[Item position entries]
────────

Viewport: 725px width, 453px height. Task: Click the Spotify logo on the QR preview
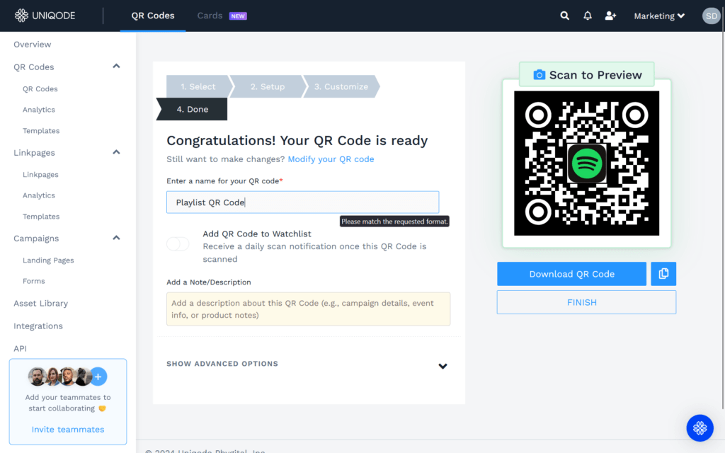[x=586, y=163]
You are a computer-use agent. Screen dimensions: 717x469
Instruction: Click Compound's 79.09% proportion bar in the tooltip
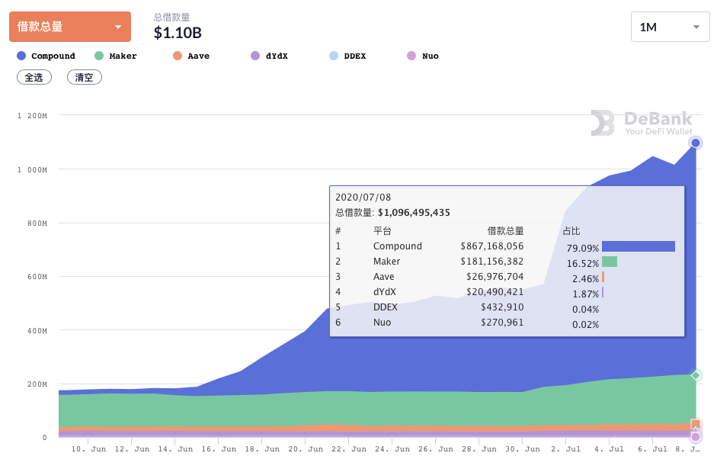638,246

────────

Task details:
Format the rows above as a JSON list of strings, with one string per line and blank lines omitted, and leave the pictures out of the result.

Solution:
[
  "Viewport: 725px width, 453px height. Task: Click the Spotify logo on the QR preview",
  "[x=586, y=163]",
  "You are a computer-use agent. Screen dimensions: 717x469",
  "Instruction: Click Compound's 79.09% proportion bar in the tooltip",
  "638,246"
]